En Miranda la cosa no está fácil, Mendoza y Borges anunciando que son lo mejor de lo mejor, en Chacao existen más de cien candidatos, Portuguesa y Carabobo no se ponen de acuerdo, todo parece apuntar que queremos seguir brindándole a Esteban una Asamblea unicolor, para que siga haciendo lo que le da la gana, sin ningún tipo de control, parece que el compromiso que se basa en salvar la democracia, ahora se centra en las ambiciones personales de grupos y personajes comiquitas que siguen bailando el son que les canta Esteban.

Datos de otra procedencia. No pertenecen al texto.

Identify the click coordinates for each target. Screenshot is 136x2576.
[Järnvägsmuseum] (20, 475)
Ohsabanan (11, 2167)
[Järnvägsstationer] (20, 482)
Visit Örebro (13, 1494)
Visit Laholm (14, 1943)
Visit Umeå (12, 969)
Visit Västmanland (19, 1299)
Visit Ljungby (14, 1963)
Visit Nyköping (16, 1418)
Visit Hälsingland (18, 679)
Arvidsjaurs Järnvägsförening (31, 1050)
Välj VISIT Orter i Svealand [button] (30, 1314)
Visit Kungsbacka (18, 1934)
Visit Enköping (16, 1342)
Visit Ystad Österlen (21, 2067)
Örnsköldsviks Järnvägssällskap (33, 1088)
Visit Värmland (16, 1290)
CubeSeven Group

Cuando estas ratas políticas comprendan que el futuro radica en proponer planes razonables y alternativas viables; que le enseñen al país que la conducción del destino no es tarea de uno, sino labor de todos; que las ambiciones personales deben ser dejadas a un lado y trabajar por el bien común la función esencial; ese día se dejará atrás esta pesadilla, comenzará a regir nuevamente el estado de derecho, y Venezuela se enrumbará hacia el desarrollo, de los contrario tendremos que calarnos a Esteban y su eterna idiotez hasta el dos mil siempre.

Cuando los números no le daban a la oposición llamaron a la abstención, luego retiraron las candidaturas a última hora para entregarle la Asamblea a Esteban. Ahora cuando el descontento los favorece no se ponen de acuerdo, es que definitivamente tenemos al presidente que nos merecemos.